By Olivene Godfrey
Music has always played an important role in my life. And, often a song takes me back to another time, another place.
A little of every place and every person goes with us in the building of happier times. It's the combination of all we have lived and learned that builds character and teaches us the way of life.
Perhaps because music is important to me I tend to think in musical terms. A beautiful time, a moment of enchantment, I remember as a symphony. Actually, there is an underlying rhythm to all of living. It's been said that if you want to feel alive you have to keep rhythm in your body. I think of rhythm as the gentle, easy flow of life.
We usually think of rhythm as keeping time to music. And, wherever there is life, there is that rhythm that has everything on the move. There is harmony in finding one's own pace.
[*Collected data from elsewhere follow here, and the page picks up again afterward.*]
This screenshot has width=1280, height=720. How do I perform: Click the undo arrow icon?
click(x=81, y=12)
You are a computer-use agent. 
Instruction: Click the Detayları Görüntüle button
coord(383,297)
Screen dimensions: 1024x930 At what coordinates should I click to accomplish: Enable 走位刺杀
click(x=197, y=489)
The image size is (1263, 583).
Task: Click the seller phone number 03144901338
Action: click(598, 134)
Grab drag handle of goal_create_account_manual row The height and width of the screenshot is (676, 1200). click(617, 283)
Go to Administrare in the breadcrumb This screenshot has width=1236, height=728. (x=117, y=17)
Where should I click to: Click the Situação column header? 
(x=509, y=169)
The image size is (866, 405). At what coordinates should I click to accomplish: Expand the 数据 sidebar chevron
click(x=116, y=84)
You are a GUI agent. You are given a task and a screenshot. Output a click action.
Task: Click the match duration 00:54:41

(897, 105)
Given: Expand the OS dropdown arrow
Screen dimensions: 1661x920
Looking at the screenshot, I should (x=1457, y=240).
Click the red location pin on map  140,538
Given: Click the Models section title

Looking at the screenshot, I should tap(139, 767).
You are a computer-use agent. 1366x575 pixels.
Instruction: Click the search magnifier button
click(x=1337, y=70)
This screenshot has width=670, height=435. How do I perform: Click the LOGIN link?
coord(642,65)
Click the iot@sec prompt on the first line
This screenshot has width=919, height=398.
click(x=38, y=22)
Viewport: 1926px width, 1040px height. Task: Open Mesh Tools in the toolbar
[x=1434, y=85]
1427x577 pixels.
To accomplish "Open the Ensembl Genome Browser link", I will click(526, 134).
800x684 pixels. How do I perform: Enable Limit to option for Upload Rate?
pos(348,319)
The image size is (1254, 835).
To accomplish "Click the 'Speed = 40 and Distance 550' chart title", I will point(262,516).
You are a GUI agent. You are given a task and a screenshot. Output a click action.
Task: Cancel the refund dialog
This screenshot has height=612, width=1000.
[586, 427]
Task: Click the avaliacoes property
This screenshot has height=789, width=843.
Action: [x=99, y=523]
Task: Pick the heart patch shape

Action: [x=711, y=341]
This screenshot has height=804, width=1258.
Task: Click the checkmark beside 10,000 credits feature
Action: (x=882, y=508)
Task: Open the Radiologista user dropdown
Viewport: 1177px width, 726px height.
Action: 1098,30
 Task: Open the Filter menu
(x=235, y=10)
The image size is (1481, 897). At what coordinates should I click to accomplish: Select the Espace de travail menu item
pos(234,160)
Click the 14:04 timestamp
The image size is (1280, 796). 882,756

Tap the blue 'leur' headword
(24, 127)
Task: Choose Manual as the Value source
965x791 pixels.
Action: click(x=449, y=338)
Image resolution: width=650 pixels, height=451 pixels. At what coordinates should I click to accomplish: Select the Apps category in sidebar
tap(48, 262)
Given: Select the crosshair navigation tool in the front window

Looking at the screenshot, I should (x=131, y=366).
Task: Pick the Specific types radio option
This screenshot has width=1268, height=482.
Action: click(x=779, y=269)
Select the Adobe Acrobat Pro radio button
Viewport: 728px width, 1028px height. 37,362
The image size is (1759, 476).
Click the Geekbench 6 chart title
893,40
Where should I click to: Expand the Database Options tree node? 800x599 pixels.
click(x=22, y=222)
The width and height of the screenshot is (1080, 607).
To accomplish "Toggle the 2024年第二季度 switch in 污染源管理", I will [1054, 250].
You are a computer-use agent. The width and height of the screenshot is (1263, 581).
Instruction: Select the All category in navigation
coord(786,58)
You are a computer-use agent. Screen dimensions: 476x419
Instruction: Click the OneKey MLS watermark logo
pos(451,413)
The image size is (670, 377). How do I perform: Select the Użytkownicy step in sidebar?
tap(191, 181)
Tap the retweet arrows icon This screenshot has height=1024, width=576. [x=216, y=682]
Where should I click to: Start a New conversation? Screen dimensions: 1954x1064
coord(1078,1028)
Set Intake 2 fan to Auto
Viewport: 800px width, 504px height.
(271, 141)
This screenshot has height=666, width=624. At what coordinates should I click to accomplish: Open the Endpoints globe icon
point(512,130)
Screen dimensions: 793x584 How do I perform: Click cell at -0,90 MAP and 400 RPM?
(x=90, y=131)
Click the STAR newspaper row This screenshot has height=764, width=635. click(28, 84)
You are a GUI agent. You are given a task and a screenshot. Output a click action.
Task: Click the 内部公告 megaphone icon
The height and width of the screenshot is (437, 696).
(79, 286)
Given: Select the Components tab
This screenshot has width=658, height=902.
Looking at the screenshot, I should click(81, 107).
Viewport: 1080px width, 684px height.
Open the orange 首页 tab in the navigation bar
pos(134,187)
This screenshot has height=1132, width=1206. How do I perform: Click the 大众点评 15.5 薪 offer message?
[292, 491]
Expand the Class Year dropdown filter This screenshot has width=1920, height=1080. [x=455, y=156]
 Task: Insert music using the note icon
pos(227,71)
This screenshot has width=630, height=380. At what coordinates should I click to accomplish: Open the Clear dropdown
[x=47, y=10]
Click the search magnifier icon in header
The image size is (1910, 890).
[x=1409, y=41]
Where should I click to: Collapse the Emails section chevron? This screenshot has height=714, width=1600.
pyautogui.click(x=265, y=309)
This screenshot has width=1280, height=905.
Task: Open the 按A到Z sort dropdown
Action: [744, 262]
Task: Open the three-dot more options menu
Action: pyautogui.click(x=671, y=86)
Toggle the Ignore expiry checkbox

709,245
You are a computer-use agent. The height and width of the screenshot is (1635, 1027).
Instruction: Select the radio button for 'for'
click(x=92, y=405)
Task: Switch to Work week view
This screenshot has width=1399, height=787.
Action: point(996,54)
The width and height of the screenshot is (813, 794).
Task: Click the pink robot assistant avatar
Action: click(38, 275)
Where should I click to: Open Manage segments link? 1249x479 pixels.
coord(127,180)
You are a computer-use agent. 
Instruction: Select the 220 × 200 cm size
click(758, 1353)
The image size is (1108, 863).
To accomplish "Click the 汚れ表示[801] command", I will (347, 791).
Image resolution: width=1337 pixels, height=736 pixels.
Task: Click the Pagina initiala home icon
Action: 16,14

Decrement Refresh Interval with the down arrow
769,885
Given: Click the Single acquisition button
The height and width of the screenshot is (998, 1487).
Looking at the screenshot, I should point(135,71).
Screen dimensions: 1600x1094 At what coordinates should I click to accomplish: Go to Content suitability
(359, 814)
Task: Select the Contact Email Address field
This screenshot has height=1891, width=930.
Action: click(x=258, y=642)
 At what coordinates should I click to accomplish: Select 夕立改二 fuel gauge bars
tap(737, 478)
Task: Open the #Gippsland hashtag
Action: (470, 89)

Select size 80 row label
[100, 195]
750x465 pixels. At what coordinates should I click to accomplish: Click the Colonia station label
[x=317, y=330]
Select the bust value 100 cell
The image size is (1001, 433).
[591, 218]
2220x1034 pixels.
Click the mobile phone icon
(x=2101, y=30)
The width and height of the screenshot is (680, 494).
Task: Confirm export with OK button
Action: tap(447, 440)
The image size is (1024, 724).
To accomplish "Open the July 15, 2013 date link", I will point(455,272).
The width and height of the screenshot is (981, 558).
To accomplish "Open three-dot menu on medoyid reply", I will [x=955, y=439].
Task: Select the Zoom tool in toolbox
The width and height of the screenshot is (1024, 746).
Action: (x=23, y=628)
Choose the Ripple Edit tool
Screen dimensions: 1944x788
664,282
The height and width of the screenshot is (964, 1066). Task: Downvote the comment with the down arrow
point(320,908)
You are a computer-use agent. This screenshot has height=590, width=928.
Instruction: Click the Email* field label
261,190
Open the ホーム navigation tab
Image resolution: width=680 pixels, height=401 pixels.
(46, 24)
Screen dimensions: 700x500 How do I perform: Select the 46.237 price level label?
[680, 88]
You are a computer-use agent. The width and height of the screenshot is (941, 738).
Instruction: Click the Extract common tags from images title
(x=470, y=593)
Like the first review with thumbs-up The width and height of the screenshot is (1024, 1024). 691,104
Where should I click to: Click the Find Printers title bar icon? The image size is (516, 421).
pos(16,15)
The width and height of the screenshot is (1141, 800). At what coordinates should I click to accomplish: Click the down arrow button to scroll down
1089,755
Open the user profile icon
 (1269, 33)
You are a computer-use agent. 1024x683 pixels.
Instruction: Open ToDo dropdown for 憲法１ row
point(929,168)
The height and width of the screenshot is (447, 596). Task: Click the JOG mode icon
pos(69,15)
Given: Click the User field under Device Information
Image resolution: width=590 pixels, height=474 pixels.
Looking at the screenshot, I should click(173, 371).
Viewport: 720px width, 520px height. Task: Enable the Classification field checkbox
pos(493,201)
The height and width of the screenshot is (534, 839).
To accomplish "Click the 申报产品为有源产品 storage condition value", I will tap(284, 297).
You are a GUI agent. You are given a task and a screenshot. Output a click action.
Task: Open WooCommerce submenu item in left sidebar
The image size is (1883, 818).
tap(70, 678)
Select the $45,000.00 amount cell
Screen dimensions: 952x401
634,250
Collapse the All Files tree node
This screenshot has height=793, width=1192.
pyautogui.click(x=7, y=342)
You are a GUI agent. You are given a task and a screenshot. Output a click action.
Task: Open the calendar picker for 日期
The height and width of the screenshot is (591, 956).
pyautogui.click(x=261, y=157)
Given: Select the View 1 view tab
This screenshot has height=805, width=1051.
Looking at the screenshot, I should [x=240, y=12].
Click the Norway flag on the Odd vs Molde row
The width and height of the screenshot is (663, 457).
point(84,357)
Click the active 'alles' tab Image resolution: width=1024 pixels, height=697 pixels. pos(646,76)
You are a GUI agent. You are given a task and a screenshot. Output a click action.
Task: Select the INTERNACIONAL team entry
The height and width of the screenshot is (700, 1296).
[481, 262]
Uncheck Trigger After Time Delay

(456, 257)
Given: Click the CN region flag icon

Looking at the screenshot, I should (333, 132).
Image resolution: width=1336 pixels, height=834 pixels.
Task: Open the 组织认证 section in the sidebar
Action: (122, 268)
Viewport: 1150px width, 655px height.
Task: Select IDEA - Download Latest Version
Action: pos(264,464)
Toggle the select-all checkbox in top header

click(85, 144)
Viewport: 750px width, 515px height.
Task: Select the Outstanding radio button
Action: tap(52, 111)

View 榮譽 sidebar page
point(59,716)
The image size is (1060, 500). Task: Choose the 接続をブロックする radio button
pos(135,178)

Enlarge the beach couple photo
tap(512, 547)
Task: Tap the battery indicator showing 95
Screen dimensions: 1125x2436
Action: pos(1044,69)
When we hit a sour note, we have one of those days when everything goes wrong.
In my writing, I strive for a certain form of rhythm. I don't know how to explain it. But, when I read a manuscript, I can "hear" a sour note, a jarring sound, if sentences don't have that easy flow I think of as rhythm. When I read a manuscript and find a sentence or a paragraph that seems to be suspended-not in tune with the words that came before and after it-- I hear that sour note.
Now, we are all individuals. And some writers, especially in music, play in the minor key. That is their style. Then some writers use what I call "staccato" sentences--detached, dis-connected, or abrupt. That is their style.
I guess I am corny, as I like to hear a "melody" -- musical sounds in agreeable succession or arrangements. But, aren't some of the sweetest things in life corny? That may be why some of us love those things.
I like this bit of "musical" philosophy by Ella Wheeler Wilcox: "Our lives are songs; God writes the words, and we set them to music at pleasure; and the song grows glad, or sweet or sad,
As we choose to fashion the measure."